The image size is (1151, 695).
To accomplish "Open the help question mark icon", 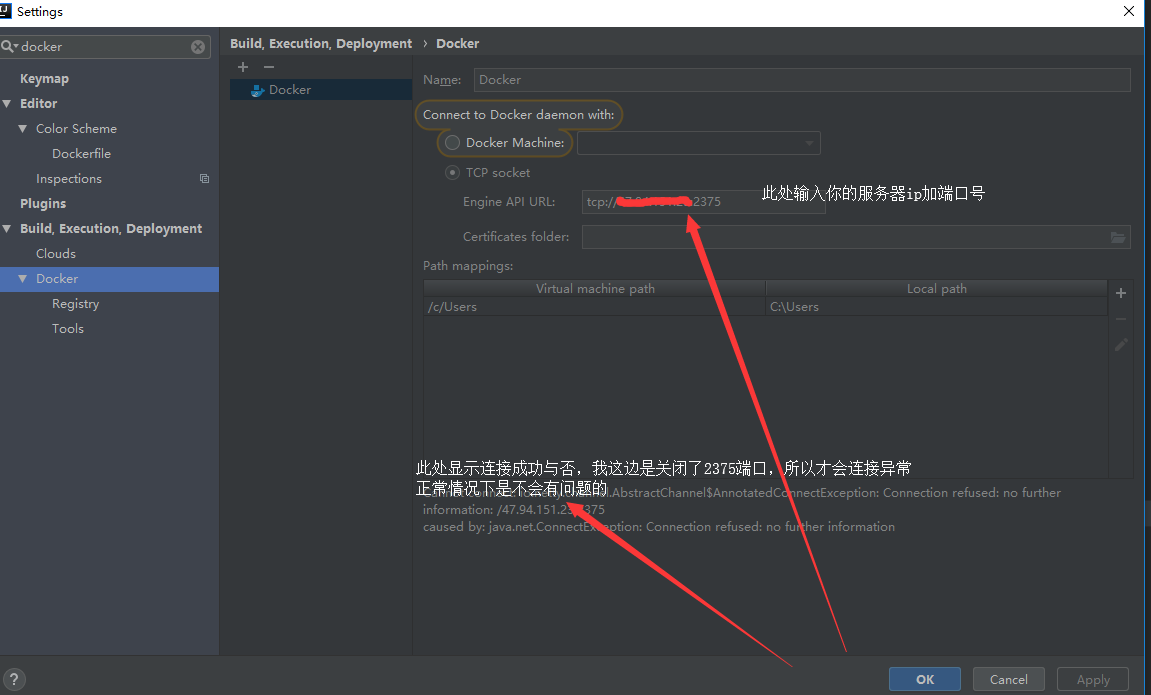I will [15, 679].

* * * * * * * * *

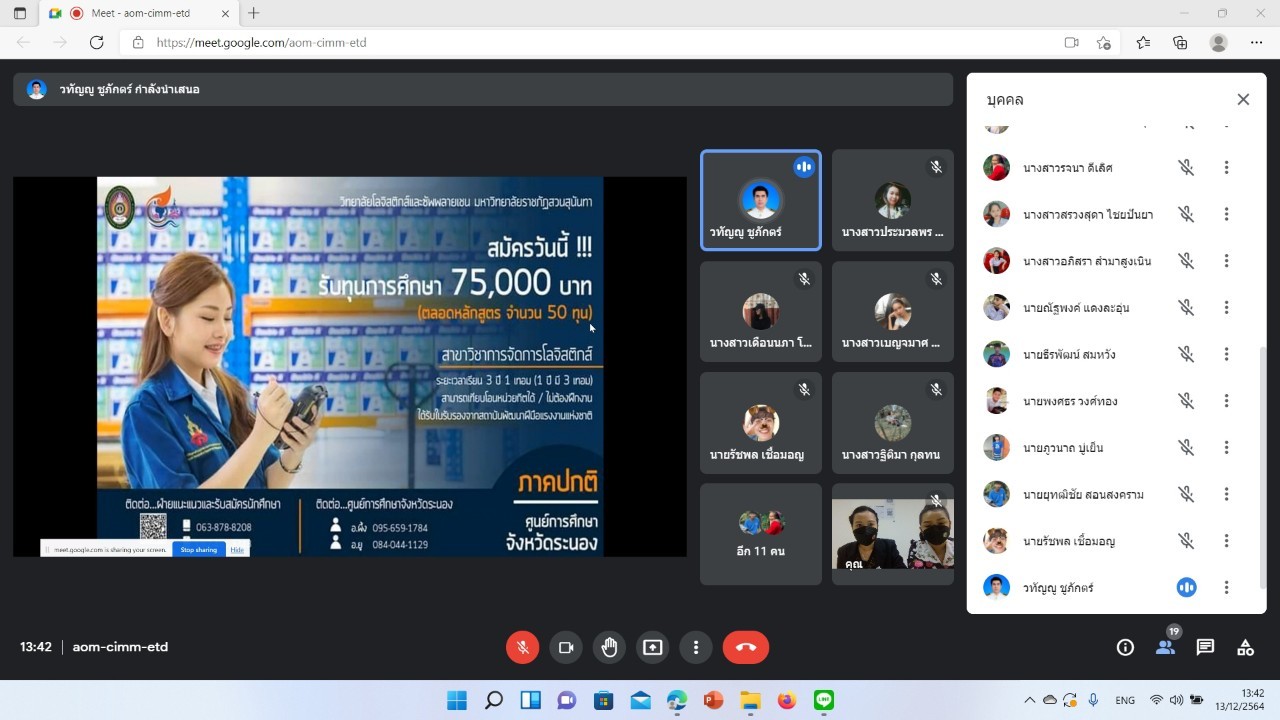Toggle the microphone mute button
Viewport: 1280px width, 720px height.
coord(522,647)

* * * * * * * * *

▶ _What to work on_
Retype the part of the items that opens with the line containing "Toggle the microphone mute button" and closes with the line containing "coord(522,647)", including both of those lines, and leave the pictures out.

▶ _Result_
Toggle the microphone mute button
Viewport: 1280px width, 720px height.
coord(522,647)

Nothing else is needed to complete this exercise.